:: What you have to do ::
Give back exactly the lines that run from the beginning of the entries to the line containing "Screen dimensions: 1024x893", both included, and nothing else.

:: Records for the exercise ::
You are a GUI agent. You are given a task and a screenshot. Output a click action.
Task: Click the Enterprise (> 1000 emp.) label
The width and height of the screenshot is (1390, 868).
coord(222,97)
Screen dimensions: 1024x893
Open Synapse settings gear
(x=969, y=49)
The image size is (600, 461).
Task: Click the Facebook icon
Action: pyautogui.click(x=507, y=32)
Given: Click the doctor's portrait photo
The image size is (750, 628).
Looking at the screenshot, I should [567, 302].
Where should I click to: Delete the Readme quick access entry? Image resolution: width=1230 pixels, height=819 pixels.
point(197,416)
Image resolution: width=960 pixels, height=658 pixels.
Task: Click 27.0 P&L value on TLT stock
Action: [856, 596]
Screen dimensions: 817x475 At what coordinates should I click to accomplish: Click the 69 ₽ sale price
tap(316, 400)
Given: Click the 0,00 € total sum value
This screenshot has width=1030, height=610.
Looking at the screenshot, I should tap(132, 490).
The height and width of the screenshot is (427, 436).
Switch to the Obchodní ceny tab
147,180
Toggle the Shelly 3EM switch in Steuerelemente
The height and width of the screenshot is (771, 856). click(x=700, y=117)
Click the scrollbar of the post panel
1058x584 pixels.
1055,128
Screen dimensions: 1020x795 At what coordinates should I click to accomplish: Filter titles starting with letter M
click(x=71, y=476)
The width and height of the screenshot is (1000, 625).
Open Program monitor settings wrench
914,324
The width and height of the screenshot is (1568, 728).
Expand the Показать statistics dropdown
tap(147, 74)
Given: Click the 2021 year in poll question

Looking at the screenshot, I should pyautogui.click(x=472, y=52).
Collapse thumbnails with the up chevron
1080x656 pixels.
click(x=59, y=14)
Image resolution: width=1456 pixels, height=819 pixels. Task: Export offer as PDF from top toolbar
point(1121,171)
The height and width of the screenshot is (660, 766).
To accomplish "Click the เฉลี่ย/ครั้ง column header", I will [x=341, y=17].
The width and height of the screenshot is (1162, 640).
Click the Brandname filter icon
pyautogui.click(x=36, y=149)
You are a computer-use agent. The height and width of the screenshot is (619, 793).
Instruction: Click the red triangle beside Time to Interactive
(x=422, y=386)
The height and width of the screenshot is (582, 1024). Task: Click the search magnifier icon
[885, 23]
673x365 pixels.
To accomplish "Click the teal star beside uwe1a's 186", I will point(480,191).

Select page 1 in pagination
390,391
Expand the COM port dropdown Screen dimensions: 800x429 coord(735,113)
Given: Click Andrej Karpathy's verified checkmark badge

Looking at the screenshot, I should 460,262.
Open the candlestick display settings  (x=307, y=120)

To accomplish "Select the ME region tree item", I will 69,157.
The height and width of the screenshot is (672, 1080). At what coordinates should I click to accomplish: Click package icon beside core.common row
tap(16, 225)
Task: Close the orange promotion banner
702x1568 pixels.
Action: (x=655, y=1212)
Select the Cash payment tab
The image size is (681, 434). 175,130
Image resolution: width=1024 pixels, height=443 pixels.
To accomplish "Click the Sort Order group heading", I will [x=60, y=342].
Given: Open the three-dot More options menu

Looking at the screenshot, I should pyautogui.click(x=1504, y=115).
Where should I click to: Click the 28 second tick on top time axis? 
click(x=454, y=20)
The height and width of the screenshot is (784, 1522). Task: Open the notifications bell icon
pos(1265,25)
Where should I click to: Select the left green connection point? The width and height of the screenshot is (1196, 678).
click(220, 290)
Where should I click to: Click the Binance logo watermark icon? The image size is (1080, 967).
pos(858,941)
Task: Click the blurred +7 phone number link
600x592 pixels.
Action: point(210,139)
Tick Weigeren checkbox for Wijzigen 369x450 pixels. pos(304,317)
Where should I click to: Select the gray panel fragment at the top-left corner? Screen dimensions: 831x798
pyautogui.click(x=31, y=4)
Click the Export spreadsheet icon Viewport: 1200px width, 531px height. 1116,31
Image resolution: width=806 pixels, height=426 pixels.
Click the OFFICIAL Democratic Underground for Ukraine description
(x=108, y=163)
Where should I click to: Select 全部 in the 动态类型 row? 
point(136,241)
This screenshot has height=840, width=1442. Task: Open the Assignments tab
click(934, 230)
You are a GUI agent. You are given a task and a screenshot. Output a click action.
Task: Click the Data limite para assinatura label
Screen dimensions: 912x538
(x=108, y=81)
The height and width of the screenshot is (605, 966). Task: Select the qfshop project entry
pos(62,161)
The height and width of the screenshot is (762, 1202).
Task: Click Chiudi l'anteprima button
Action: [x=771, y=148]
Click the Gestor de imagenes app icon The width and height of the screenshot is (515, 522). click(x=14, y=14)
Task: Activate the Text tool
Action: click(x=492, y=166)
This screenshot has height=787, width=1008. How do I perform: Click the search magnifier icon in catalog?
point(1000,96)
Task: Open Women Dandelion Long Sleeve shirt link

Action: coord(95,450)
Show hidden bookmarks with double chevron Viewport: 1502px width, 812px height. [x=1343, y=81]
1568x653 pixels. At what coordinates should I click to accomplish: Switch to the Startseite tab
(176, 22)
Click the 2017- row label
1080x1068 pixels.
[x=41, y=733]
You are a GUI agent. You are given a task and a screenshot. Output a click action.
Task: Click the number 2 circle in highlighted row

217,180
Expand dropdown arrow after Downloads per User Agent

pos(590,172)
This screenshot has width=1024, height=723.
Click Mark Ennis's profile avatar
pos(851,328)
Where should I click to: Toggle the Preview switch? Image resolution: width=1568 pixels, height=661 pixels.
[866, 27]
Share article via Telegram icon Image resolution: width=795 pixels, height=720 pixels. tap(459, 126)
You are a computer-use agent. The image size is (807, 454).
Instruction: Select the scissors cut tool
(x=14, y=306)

:: Response to the task ::
You are a GUI agent. You are given a task and a screenshot. Output a click action.
Task: Click the Enterprise (> 1000 emp.) label
The width and height of the screenshot is (1390, 868).
coord(222,97)
Screen dimensions: 1024x893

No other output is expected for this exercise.